SOURCE EXTRACT —
Carnotaurus (pronounced "KAR-nuh-TORE-us", meaning "meat-eating bull") is a genus of large theropod dinosaur that lived in South America during the Late Cretaceous period, between about 72 and 69.9 million years ago.

The only known species to date is C. sastrei [1], which is known from a single, well-preserved set of remains, it is one of the best-understood theropods from the Southern Hemisphere. During its time, Carnotaurus was apart of the large predatorial niche in the southern regions of Gondwana.

Palaeontologists are uncertain to the phylogenetic relationship of Carnotaurus; it is believed to be close to either Majungasaurus[1] or Aucasaurus [2].

REQUIRED WORK — Please write the next part of the Carnotaurus passage, starting right after its final sentence. The records after this point have no connection to the Carnotaurus passage.

DATA SHOWN —
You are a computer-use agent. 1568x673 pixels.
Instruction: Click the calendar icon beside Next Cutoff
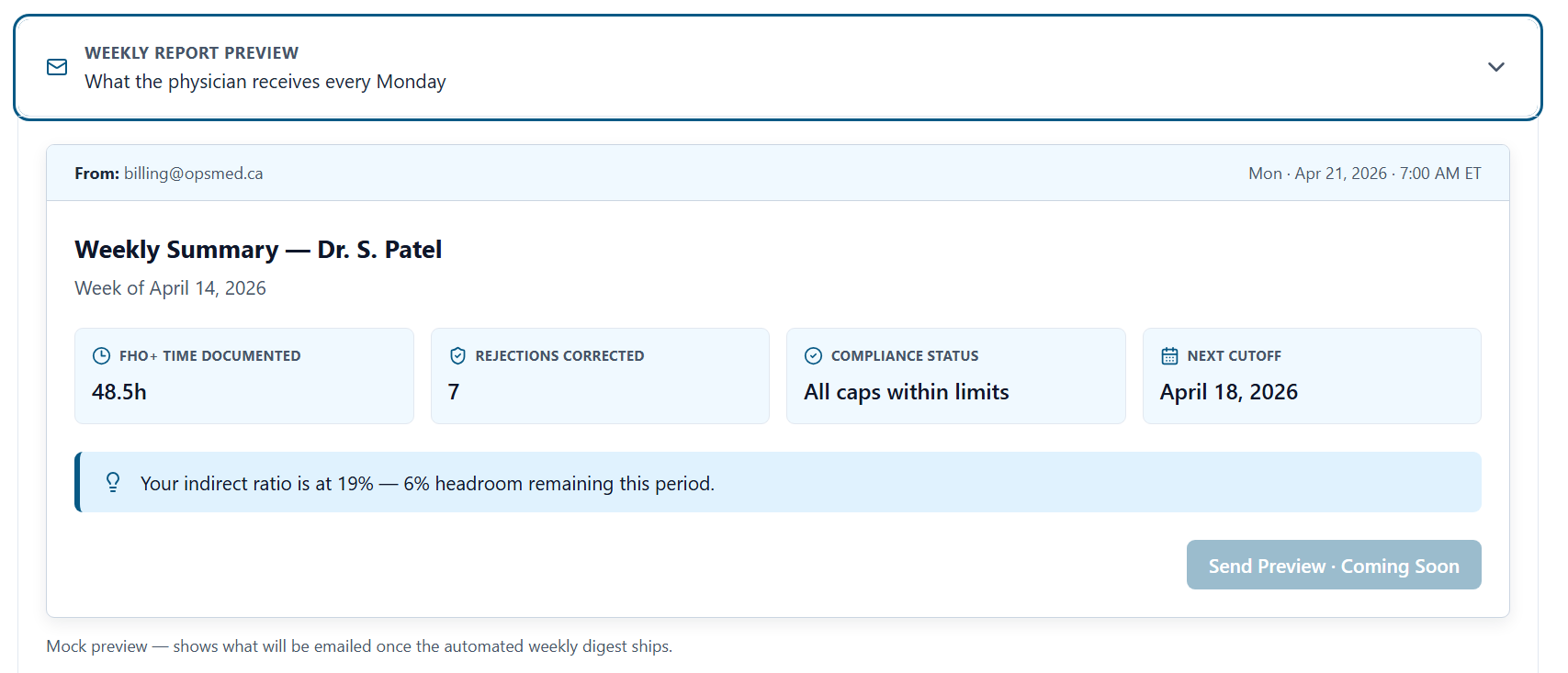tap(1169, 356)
--
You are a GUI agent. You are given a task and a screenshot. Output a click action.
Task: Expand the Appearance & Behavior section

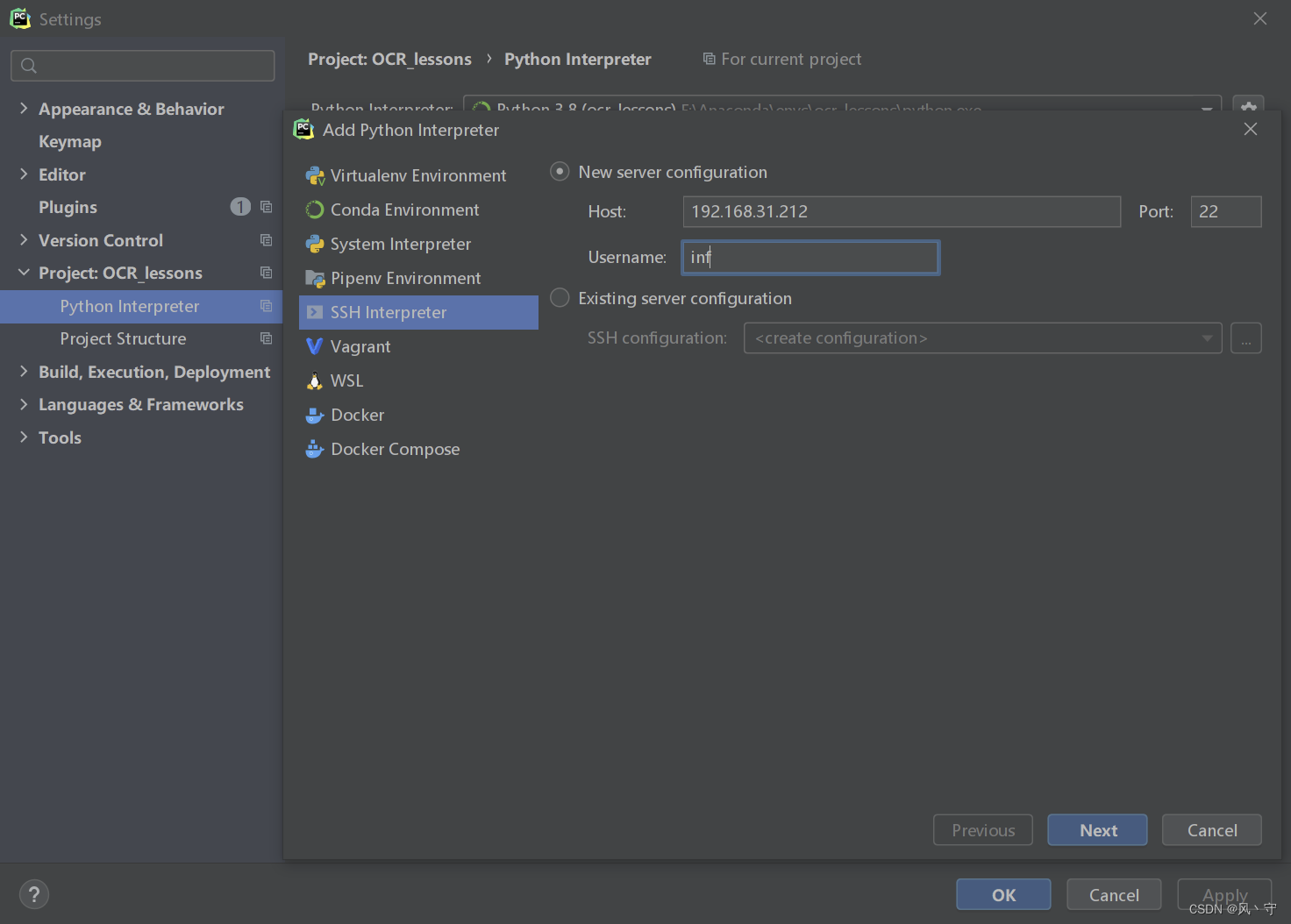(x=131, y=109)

ANSWER FOR THIS EXERCISE —
Carnotaurus is an abelisaurid — the carnivorous dinosaurs that succeeded the carcharodontosaurids and bossed Cretaceous South American ecosystems like tyrannosaurids did in the North — and being the first of its clan to be known from relatively complete remains it did a sterling job of showcasing their weird features.

Abelisaurids' comically stumpy arms, attached to massive shoulder blades, were nothing more than wrists with a couple of fused, clawless fingers. Though practically useless, Carnotaurus's arms exhibited an impressive range of movement, implying that they might have had a role in visual display. They also had a short and high skull, but Carnotaurus looked like it had suffered a particularly high fall from the ugly tree, hit every branch on the way down then landed face first, on an anvil. It had two huge, gnarly name-prompting horns above its eyes too. But it's not all bad news.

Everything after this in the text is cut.